Voter sentiment about bipartisan action isn’t limited to infrastructure or social spending: On a range of issues – including immigration, taxes, guns and even voting rights – roughly 7 in 10 Democratic and Republican voters said action in Congress should be bipartisan, and roughly 3 in 5 Democratic and Republican voters said they view it as “very important” that legislation generally has bipartisan support.

“With such narrow margins of House Democratic control, bipartisan backing of legislation should matter especially to moderate Democrats in red districts so they can show their voters that working with Republicans and generating solutions for the good of the country,” said Bonjean, who worked for Republican leaders on Capitol Hill during the 2000s. 

But even simple issues, such as an uncontroversial bill meant to help more opioid treatments go to market, have gotten caught up in wrangling between the two parties – not over whether Democrats should work with Republicans, but which ones. 

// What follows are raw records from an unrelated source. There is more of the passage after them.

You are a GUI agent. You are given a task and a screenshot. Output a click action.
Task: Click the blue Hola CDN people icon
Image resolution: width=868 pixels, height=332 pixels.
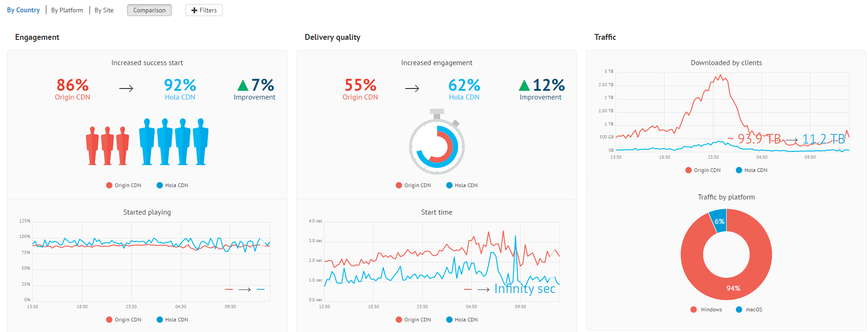pos(174,141)
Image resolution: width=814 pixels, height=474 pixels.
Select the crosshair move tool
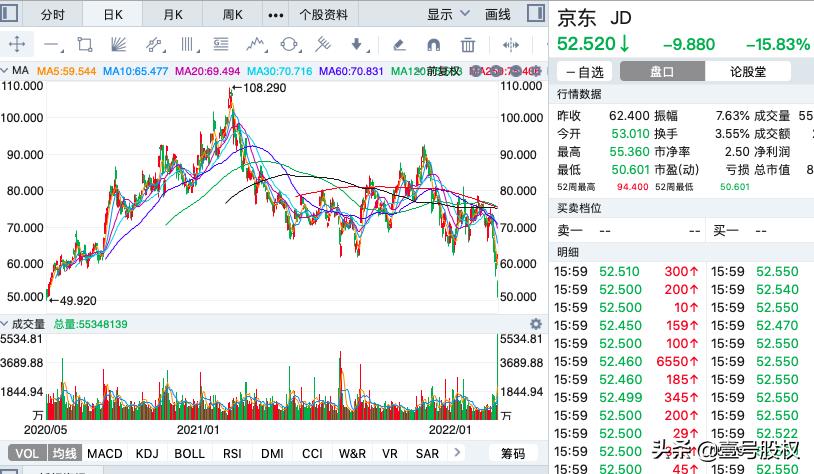pyautogui.click(x=18, y=45)
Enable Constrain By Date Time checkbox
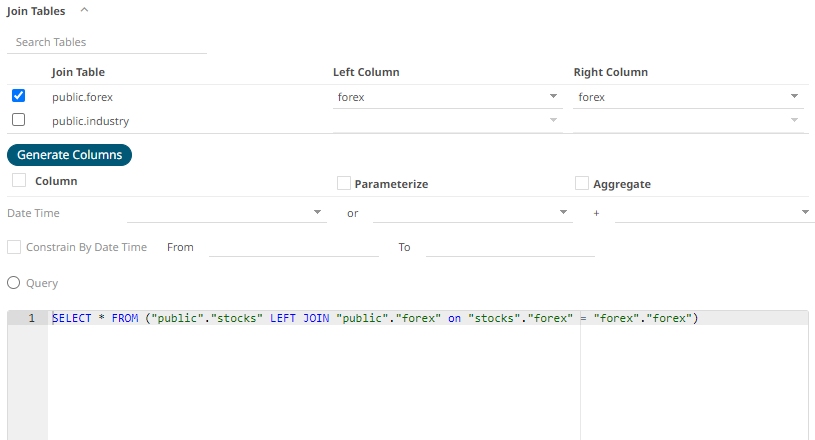815x440 pixels. 14,247
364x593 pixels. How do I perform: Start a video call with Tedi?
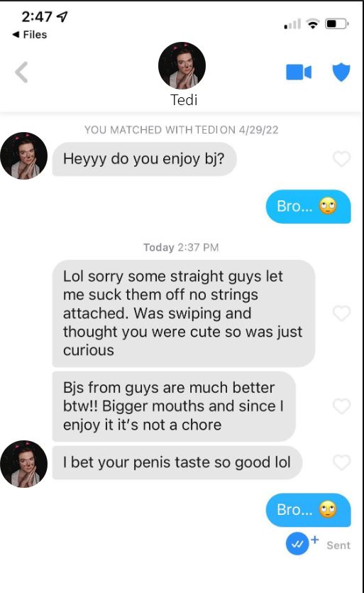point(299,72)
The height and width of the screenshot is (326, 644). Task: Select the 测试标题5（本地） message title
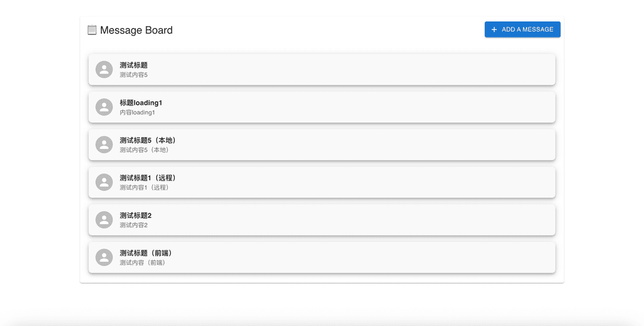148,140
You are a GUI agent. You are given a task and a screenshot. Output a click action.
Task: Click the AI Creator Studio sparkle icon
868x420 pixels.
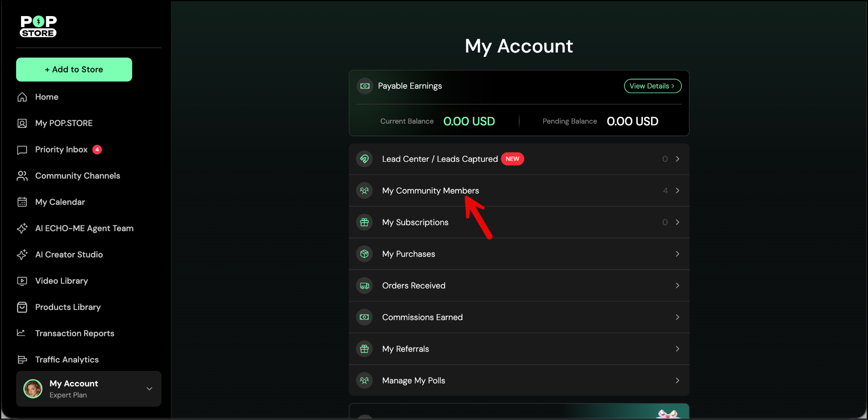pos(22,254)
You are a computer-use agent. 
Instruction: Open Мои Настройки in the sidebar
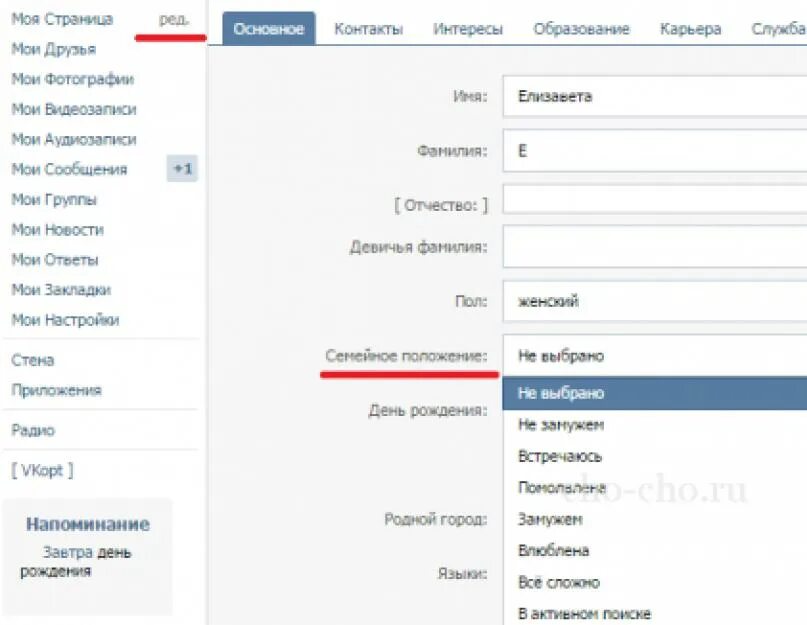click(65, 320)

Nearly 150 Republican lawmakers – 139 in the House and eight in the Senate – backed former President Donald Trump’s effort to overturn election results on Jan. 6. While the majority of Democratic voters believe those lawmakers should be ostracized, the position is not popular with the larger electorate. 

A plurality of voters (46 percent) — including nearly a third of Democrats — say Democrats in Congress should work on legislation with Republican lawmakers who voted to challenge the 2020 presidential election results, while 38 percent of voters say they should not, driven by nearly 3 in 5 Democratic voters.